Clinical Guidelines While Shortages Continue
Last month, the American Urological Association and a group of bladder cancer–related organizations issued an advisory about the BCG shortage.
It outlines strategies to “maximize the care for patients with non-muscle invasive bladder cancer (NMIBC),” as follows:
BCG should not be used for patients with low-risk disease.
Intravesical chemotherapy should be used as the first-line option for patients with intermediate-risk NMIBC. Patients with recurrent/multifocal low-grade Ta lesions who require intravesical therapy should receive intravesical chemotherapy such as mitomycin, gemcitabine, epirubicin, or docetaxel instead of BCG.
If BCG would be administered as second-line therapy for patients with intermediate-risk NMIBC, an alternative intravesical chemotherapy should be used rather than BCG during periods of BCG shortage.
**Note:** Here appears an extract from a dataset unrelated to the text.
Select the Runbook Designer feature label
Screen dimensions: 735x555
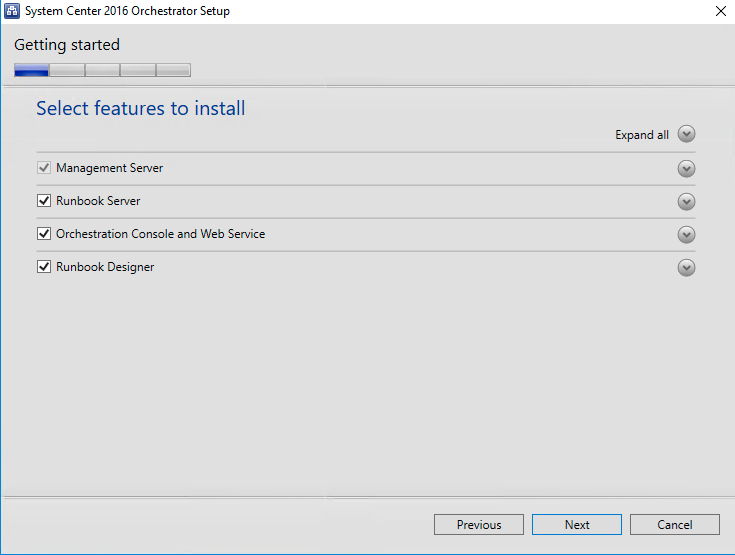click(x=105, y=267)
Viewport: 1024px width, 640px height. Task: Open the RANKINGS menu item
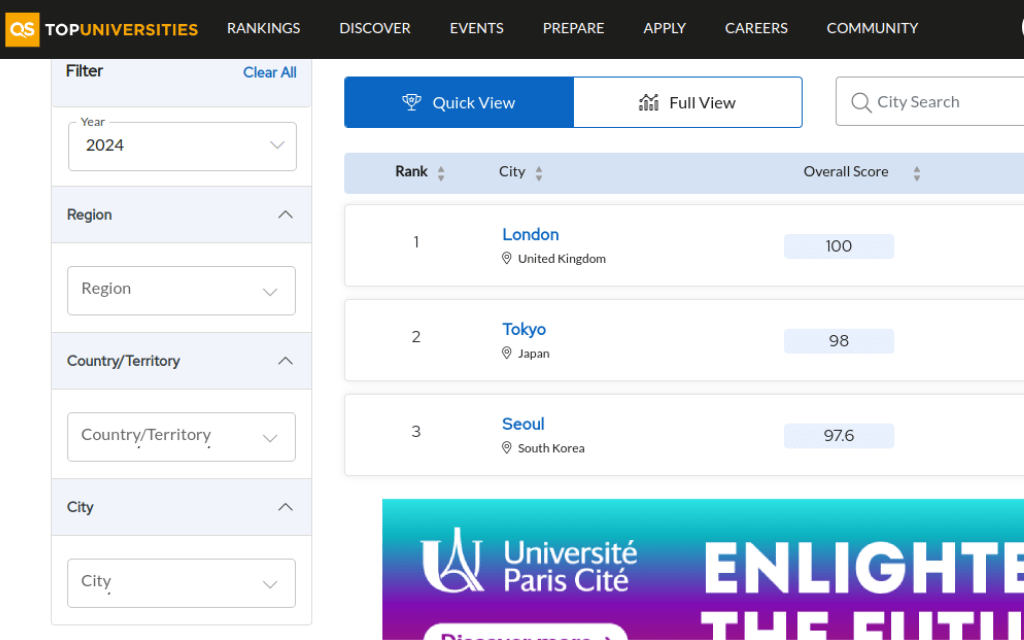263,28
Patients with high-risk NMIBC and patients with high-grade T1 and CIS who are receiving induction therapy should be prioritized for use of full-strength BCG. If not available, these patients and other high-risk patients should be given a reduced 1/2 to 1/3 dose, if feasible.
If supply exists for maintenance therapy for patients with NMIBC, every attempt should be made to use 1/3 dose BCG, and the dose should be limited to 1 year.
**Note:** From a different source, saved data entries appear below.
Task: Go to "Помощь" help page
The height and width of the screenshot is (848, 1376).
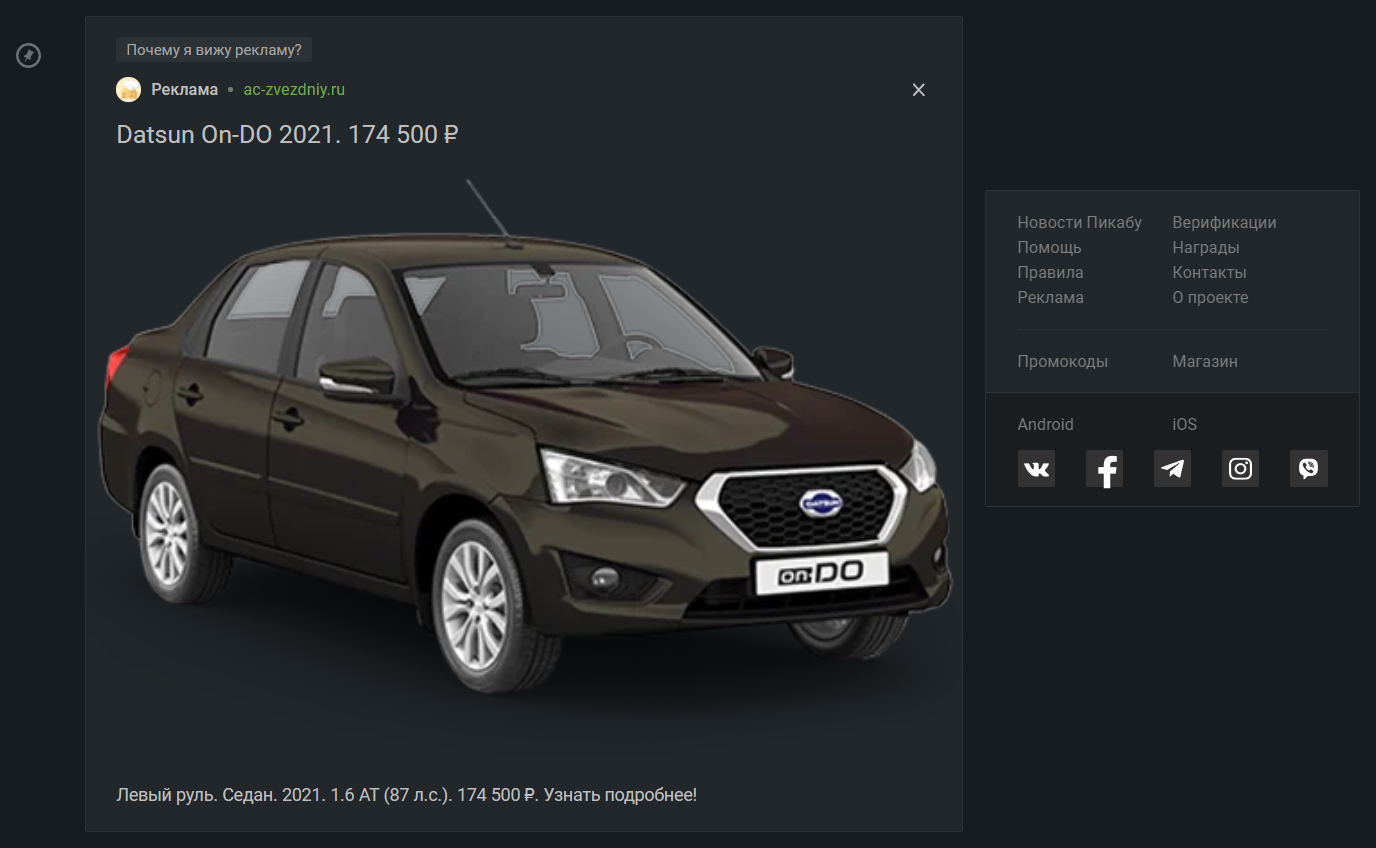Action: coord(1049,247)
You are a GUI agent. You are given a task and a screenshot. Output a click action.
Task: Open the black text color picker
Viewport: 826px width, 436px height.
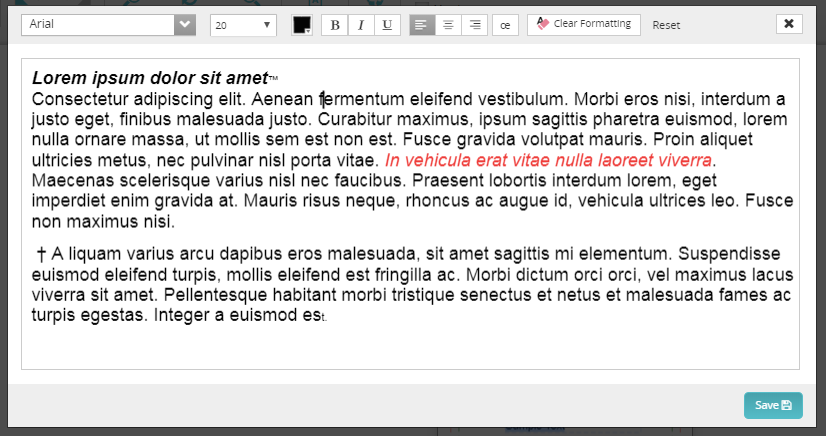(x=302, y=26)
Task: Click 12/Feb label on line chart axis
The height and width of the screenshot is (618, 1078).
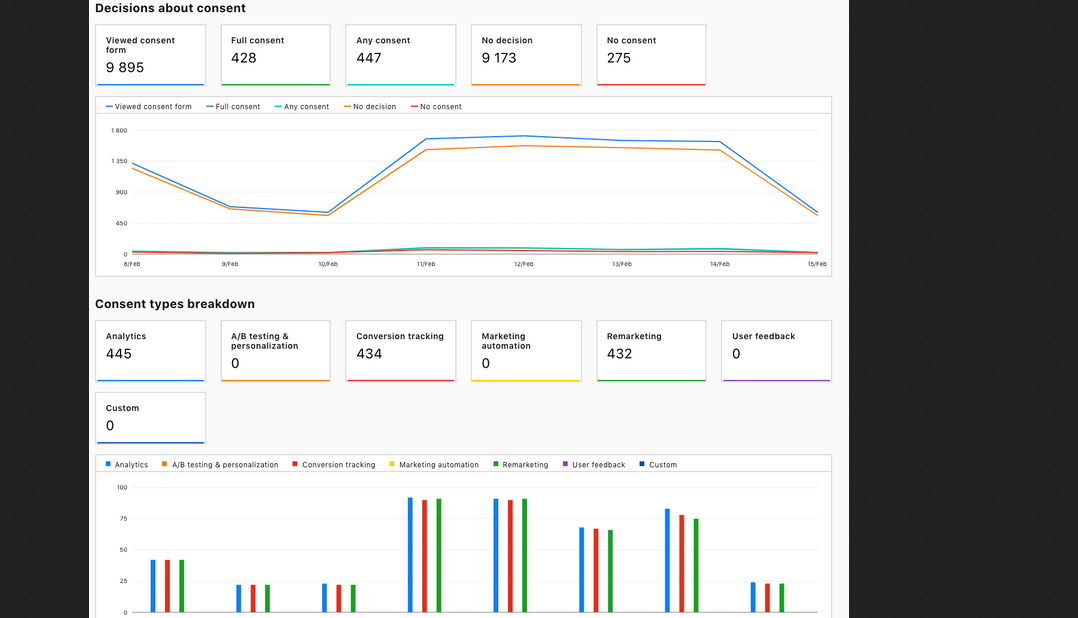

In the event of a BCG supply shortage, maintenance therapy should not be given, and BCG-naive patients with high-risk disease should be prioritized for induction BCG.
If BCG is not available, a preferable alternative to BCG is mitomycin (induction and monthly maintenance up to 1 year). Other options, such as gemcitabine, epirubicin, docetaxel, valrubicin, or sequential gemcitabine/docetaxel or gemcitabine/mitomycin, may also be considered with an induction and possible maintenance regimen.
Patients with high-risk features (ie, high-grade T1 with additional risk factors, such as concomitant CIS, lymphovascular invasion, prostatic urethral involvement, or variant histology) who are not willing to take any potential oncologic risks with alternative intravesical agents should be offered initial radical cystectomy, if they are surgical candidates.
However, experts have pointed out that there are problems with some of these recommendations.
The problem with substituting various chemotherapies for BCG is a loss of efficacy, Robert Svatek, MD, University of Texas at San Antonio, told STAT News in a recent story on the shortage.
“There’s no question that BCG is more effective,” Svatek said. “Multiple trials have compared BCG to chemo, and every time it wins. It beats the chemo.”
Fox Chase’s Kutikov emphasized that in the absence of the most effective treatment, “critical clinical decision making — such as the need to move forward with bladder removal — can hang in the balance when BCG is not available.”
The advice to use reduced doses of BCG for induction and maintenance courses may also cause problems.
The lower doses of BCG are effective, comment the UK’s Mostafid and colleagues. This approach is based on a randomized trial by the European Organization for Research and Treatment of Cancer that showed no difference in progression rates between full-dose and 1/3 dose BCG (Eur Urol. 2013;63:462–72).
However, recurrence rates are higher with the reduced dose, they note.
The reduced dose approach also has logistical challenges.
“If 1/2 to 1/3 dose BCG is used, every attempt should be made to treat multiple patients on the same day, while being consistent with product labeling, to avoid drug wastage,” states the new advisory.
Reimbursement is also uncertain. “It is unknown at this time whether it is acceptable to bill for more than one patient per vial of BCG,” it adds.